National Public Radio’s All Things Considered aired a story on lettuce production near Yuma, Arizona, the region where leafy greens are grown during the off-season in California’s Salinas Valley.

America gets much of its winter lettuce from the fields of Yuma, Ariz. But unlike the country’s other big lettuce region — California’s Salinas Valley — Yuma’s crops haven’t been hit with E. coli contamination. Produce companies are learning new lessons about avoiding future outbreaks.

The Capital Press reports that California State Senator Dean Florez is preparing to introduce legislation designed to reduce E. coli contamination in California’s fresh produce.  Now ranchers are working to help be part of the solution.  According to the Capital Press, Central Coast cattle ranchers are learning ways they can help in the fight against food-borne pathogens. At two "Cut the Crap for Ranchers" seminars this week, including one today in Guadalupe, Rob Atwill, a University of California Extension specialist in veterinary medicine, will tell ranchers how to prevent potential contamination of surface water with pathogens like E. coli.

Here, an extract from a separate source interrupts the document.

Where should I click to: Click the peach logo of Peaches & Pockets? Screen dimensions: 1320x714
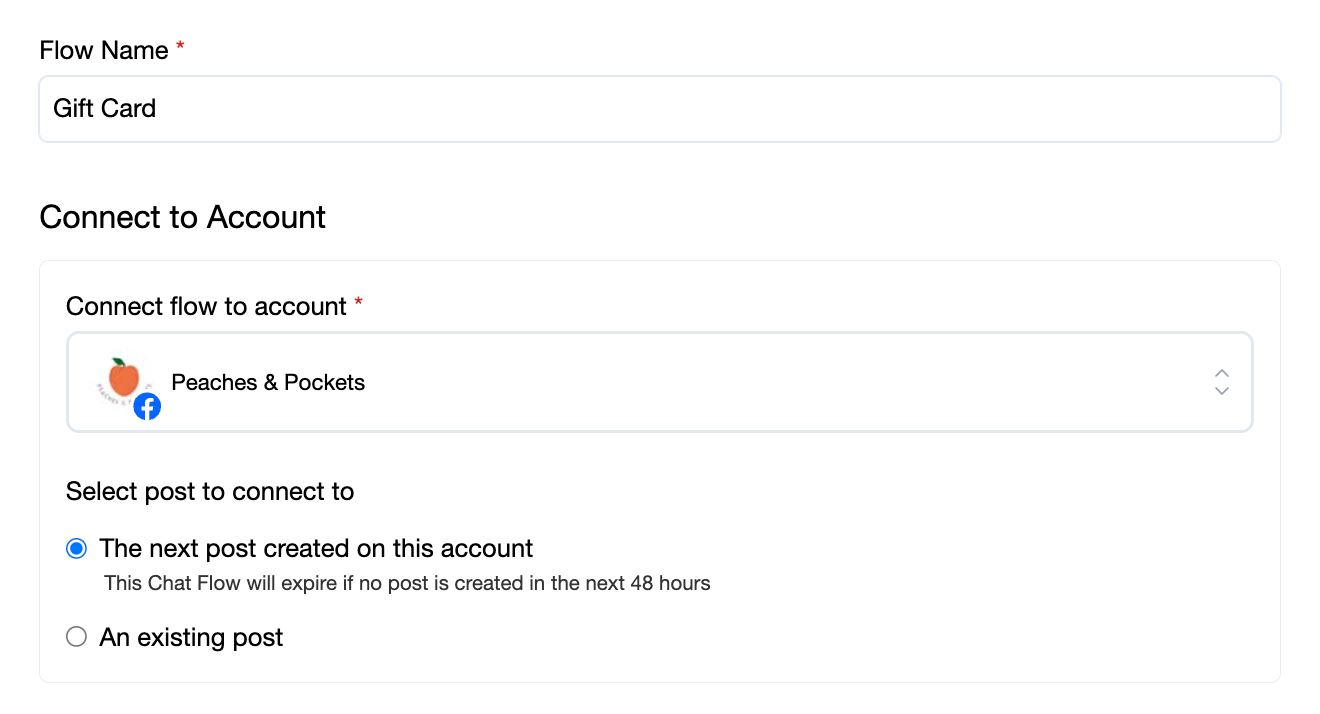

"Cattle certainly can carry it, shed it, and spread it. Other things can carry it, shed it and spread it," Atwill said. "Are they (cattle) just light bulbs for us telling us that it has moved into the valley — this E. coli — and are they are also being taken over and invaded by these bacteria, or are they in fact the ones that keep it going from year to year?"

Cattle have been implicated as possible sources of the E. coli outbreak linked to fresh spinach from the Salinas Valley last September. Health investigators have made no definitive connection to livestock, but Atwill said ranchers can still act on their own to help by establishing buffers between livestock operations and crops.